Un certain nombre de déceptions auront aussi jalonné cette année, à commencer par de nombreuses comédies françaises. Deux se retrouvent dans mon Flop 2014, le plus gros succès et l'un des pires échecs commerciaux. Avec le recul, je me demande toujours ce qui a pu faire rire plus de 10 millions de spectateurs face à la série de clichés charriés par « Qu'est-ce qu'on a fait au bon Dieu ? » et comment Guillaume de Tonquedec a pu se fourvoyer en acceptant le rôle principal de « SMS » (photo ci-contre). Si le ratage du péplum « Pompei » était prévisible, c'est surtout la perdition de grands auteurs qui marque, avec le navrant « Pasolini » d'un Abel Ferrara qui n'a rien à dire sur cet auteur, et surtout le top du cinéma qui se regarde le nombril sans se soucier du spectateur avec « Les Chiens errants » de Tsai Ming Liang, qui aurait mérité une bonne heure de moins.
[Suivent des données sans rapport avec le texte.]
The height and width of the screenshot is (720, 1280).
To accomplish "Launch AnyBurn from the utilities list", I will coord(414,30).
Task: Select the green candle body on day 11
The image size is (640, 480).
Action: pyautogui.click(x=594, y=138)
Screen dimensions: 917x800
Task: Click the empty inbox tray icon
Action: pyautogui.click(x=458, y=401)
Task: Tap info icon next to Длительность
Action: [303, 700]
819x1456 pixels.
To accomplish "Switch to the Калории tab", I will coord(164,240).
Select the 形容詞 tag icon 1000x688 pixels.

Des réalisateurs puissants

Des magnifiques plans séquences de « The Tribe », calculés pour éviter toute prise de son de voix (le film n'est fait qu'avec des personnages sourds muets, aux 12 ans de tournage de Richard Linklater qui saisit la genèse d'une personnalité comme personne, en passant par l'écran qui s'élargit avec un espoir qui renaît de Xavier Dolan, les réalisateurs ont fait preuve d'inventivité. Il en va de même avec les errances galactiques et les paysages impressionnants d’« Interstellar » de Christopher Nolan et de la poésie empreinte de chaleur du « Timbuktu » d'Abderrahmane Sissako. Enfin, le sens de l'immersion de Yann Demange, dont le premier long métrage « '71 » en aura secoué plus d'un, lui vaut bien une distinction à part : celle de la plus belle révélation de l'année.

De nombreux beaux rôles

Côté interprètes 2014 était sans nul doute l'année des filles, trop nombreuses dans les starting-blocks pour que certaines ne fassent pas les frais de ce tri obligé, malgré des numéros d'actrice énormes. Quel regret d'avoir dû écarter à la dernière minute la détresse de Marion Cotillard dans « Deux jours une nuit », le magnifique duo/duel Juliette Binoche/Kristen Stewart dans « Sils Maria », la Julianne Moore récompensée à Cannes pour « Maps to the stars », ou encore la vibrante Kate Winslet dans « Last days of summer ». Celle qui s'impose est vite devenue une évidence, tant elle a brillé dans deux rôles de femme à la fois forte (« Les Combattants ») et faible (« L'homme qu'on aimait trop »), où elle paraît avoir 15 ans d'écart. Derrière elle, on trouve la révélation Shailene Woodley, à l'aise dans tous les registres, Emilie Dequenne, inoubliable coiffeuse dont la dernière scène vous laisse scotché dans un film pourtant décevant (« Pas son genre »), et deux battantes : Ronit Elkabetz réclamant le divorce dans un Israël peu favorable aux femmes, et Judy Dench recherchant le fils qu'elle n'a jamais connu dans « Philomena ».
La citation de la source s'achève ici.